### WHAT NEEDS TO BE DONE
Carry on the review of the Andrew Tate documentary from its last sentence, in the same voice.

** Opening READING PASSAGE block **

A new documentary shows the influencer at his most cringeworthy
There’s something odd about Andrew Tate’s dimensions. He’s too wide and flat, like a cardboard cutout of himself. But watching The Dangerous Rise of Andrew Tate, the Vice documentary about the recently-arrested masculinity influencer which premiered this weekend on the BBC, it brought to mind other two-dimensional caricatures of human sentience: goblin-mode AI and Alan Partridge.
Around a week ago some 4chan anons managed, after a fashion, to break ChatGPT free of its increasingly stringent woke constraints. They did this by telling it to write in character as ‘Do Anything Now’ (DAN), a version of itself without any interdictions on permissible speech, after which much fun ensued.
‘DAN’ isn’t a person, of course, but if you were to personify an articulate pattern-recognition machine wholly without empathy, cultural discrimination, or moral compass, then set it to goblin mode, it would look something like Andrew Tate. Much of his ‘shock’ value turns on noticing patterns in human interaction that progressive ideology insists don’t exist, and teaching his fanbase to exploit these for individual advantage. The documentary shows the startling effectiveness of this approach, and the network of fans whom Tate incentivises in a pyramid selling scheme, like Avon ladies, to spread his message of self-mastery and ‘success’.
And it’s in what ‘success’ looks like that Tate’s other two-dimensional resonance becomes evident. Alan Partridge is funny (or at least used to be) because his competitiveness is so outsized compared to his physique, vitality, sex appeal, or charisma on any other metric. Tate is how I imagine Alan Partridge would be, in ‘DAN’ goblin mode, if granted physical strength and raw aggression commensurate with his ressentiment and thwarted masculinity — while retaining Partridge levels of cultural cringe.
He proudly tours Vice journalist Matt Shea round the Romanian compound he’s kitted out like a collision between a B-movie and a Next catalogue, pointing at doors he won’t open and declaring them ‘Classified’. But his reach is obviously real, as is his impact. Footage from this Butlins-like villain lair and Tate’s ‘War Room’ masculinity club is intercut with sobbing footage of women he has abused, who were in intimate relationships with him or who worked for him as cam girls, anonymised for fear of retribution from the Avon ladies.

** Closing READING PASSAGE block **
** Opening PROVIDED DATA block **

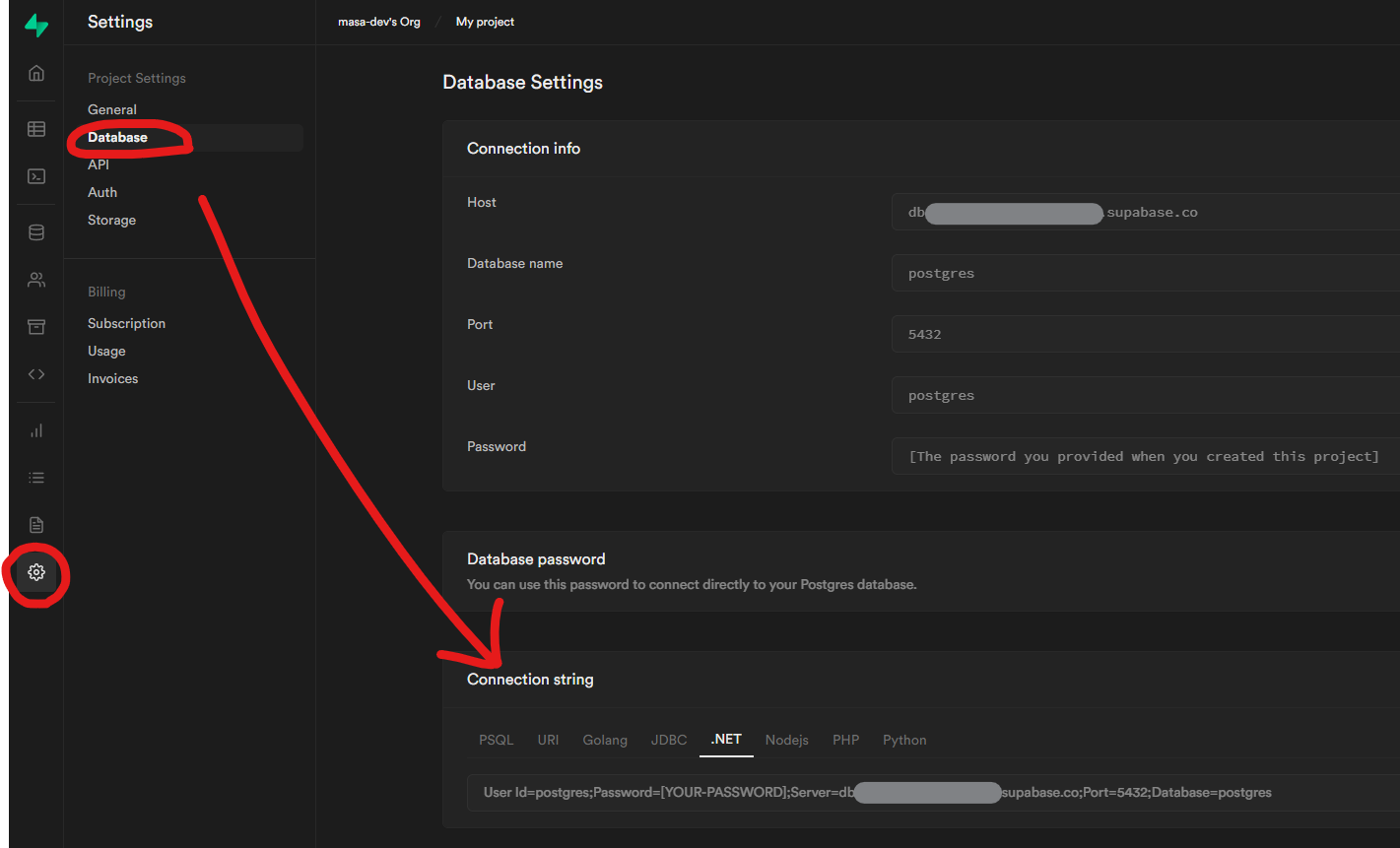Select the JDBC connection string tab
1400x848 pixels.
click(x=669, y=740)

** Closing PROVIDED DATA block **

### EXERCISE RESULT
He exudes violence, while coming across as entirely without interests, other than money and cars. It’s a pure, phallic will to power, oriented at a vision of success so vacuous it feels both menacing and comical. But if Tate seems two-dimensional, the figure in the documentary whose real views I longed to hear was the interviewer, Matt Shea.
The dialogue between Tate and Shea on the former’s misogyny felt like a dialogue between the ‘aligned’ ChatGPT and the jailbroken ‘DAN’: one parroting socially sanctioned lines, and the other, well, not. Shea is humiliated by his interviewee in assorted ways throughout, even toward the end being made to lose horribly in a cage fight with a professional opponent.
And while Shea never says so, I get the sense, after the cage fight, that beneath the male-feminist surface there’s at least a glimmer of raw aggression that would like to be let out more often.
I found myself wondering: do Shea and Tate between them show the Hobson’s choice available to young men today? On the one hand, Shea’s noodle-armed ‘ChatGPT’ mode, reeling off socially acceptable political opinions, and on the other Tate’s ‘DAN’ one — complete with painfully Partridge vibes.
Faced with these unappetising choices, it’s hard not to feel considerable sympathy for the many young men trying to find an honourable way to exist in the world today.